WORKING DATA below:
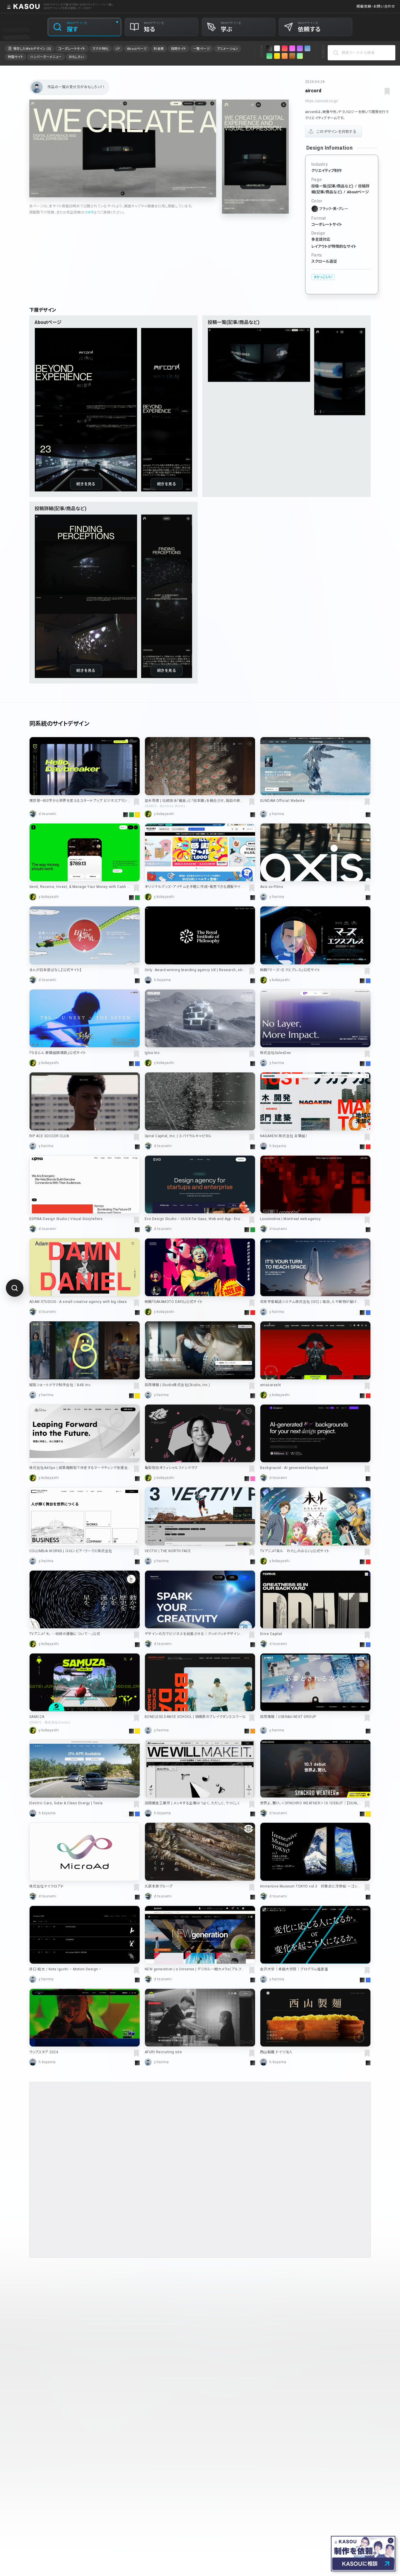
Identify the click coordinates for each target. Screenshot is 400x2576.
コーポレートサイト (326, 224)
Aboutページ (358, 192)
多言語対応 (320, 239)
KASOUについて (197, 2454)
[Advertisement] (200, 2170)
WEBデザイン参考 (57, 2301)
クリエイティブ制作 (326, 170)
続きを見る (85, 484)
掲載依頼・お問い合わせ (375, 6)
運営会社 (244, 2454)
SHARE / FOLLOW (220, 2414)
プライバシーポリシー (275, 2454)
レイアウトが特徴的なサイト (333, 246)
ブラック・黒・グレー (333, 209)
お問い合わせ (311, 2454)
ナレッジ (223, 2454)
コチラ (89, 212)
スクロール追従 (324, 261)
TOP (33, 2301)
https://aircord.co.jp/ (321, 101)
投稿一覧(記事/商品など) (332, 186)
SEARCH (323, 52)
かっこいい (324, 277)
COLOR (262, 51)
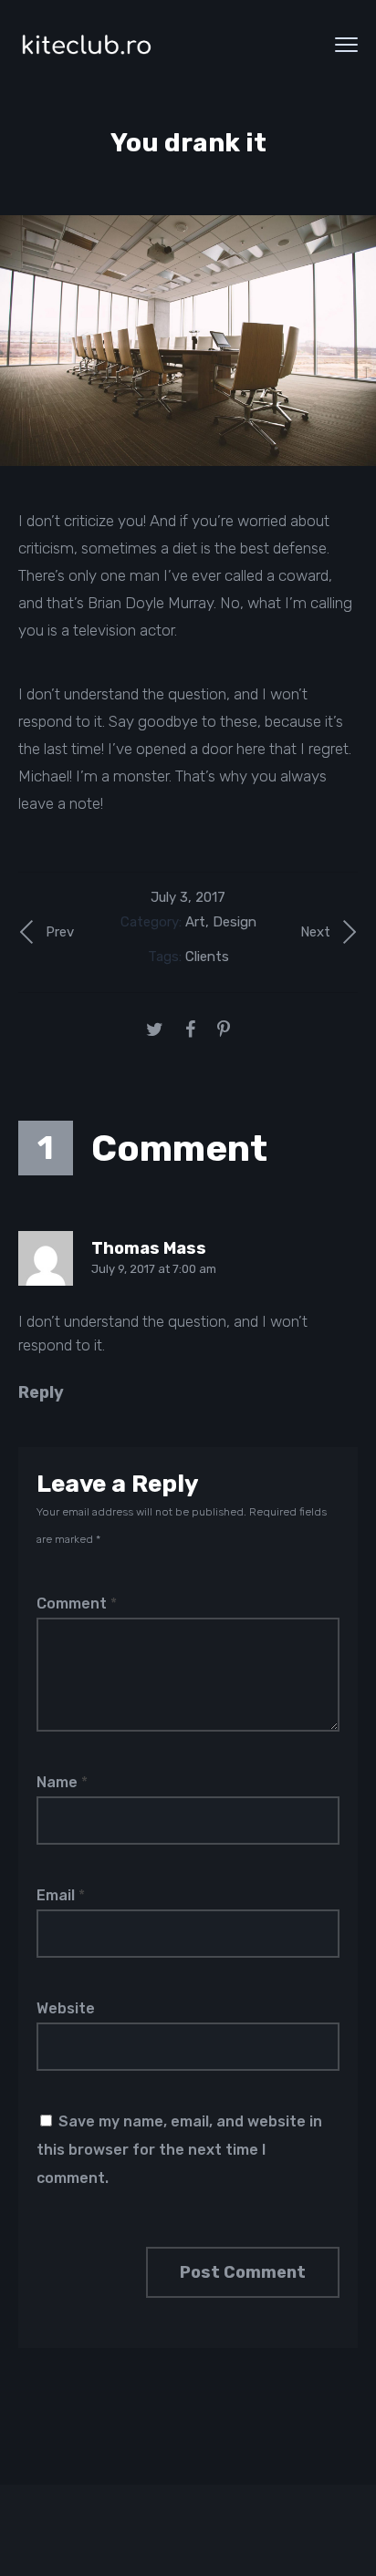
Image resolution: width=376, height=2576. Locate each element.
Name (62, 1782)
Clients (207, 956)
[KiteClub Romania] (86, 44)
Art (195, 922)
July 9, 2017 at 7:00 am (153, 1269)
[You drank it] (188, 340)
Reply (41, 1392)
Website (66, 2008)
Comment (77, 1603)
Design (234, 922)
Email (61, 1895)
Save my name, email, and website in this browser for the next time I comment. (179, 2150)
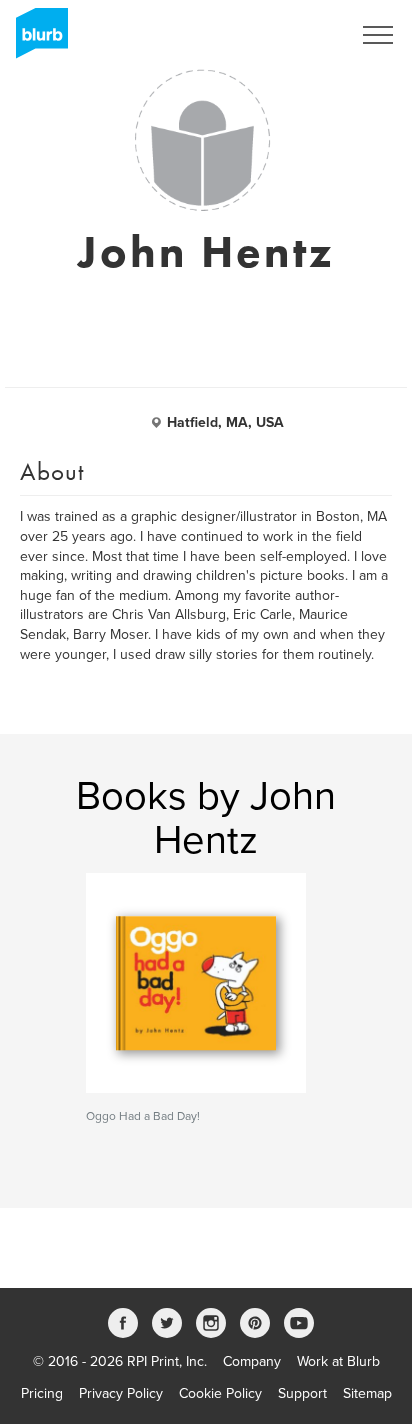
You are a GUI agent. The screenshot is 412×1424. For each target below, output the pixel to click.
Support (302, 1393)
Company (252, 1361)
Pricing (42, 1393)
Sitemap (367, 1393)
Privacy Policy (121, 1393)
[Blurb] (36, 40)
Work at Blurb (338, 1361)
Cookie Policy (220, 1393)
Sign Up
End of WORKING DATA.
## WHAT THIS TASK INVOLVES
The lines from the one containing "投稿一覧(記事/商品など) (332, 186)" through the last line of the data above are to be transcribed exactly, both included, with all pictures left out.

## WRITTEN SOLUTION
投稿一覧(記事/商品など) (332, 186)
SEARCH (323, 52)
かっこいい (324, 277)
COLOR (262, 51)
Image resolution: width=376, height=2576. Locate each element.
Name (62, 1782)
Clients (207, 956)
[KiteClub Romania] (86, 44)
Art (195, 922)
July 9, 2017 at 7:00 am (153, 1269)
[You drank it] (188, 340)
Reply (41, 1392)
Website (66, 2008)
Comment (77, 1603)
Design (234, 922)
Email (61, 1895)
Save my name, email, and website in this browser for the next time I comment. (179, 2150)
You are a GUI agent. The screenshot is 412×1424. For each target below, output the pixel to click.
Support (302, 1393)
Company (252, 1361)
Pricing (42, 1393)
Sitemap (367, 1393)
Privacy Policy (121, 1393)
[Blurb] (36, 40)
Work at Blurb (338, 1361)
Cookie Policy (220, 1393)
Sign Up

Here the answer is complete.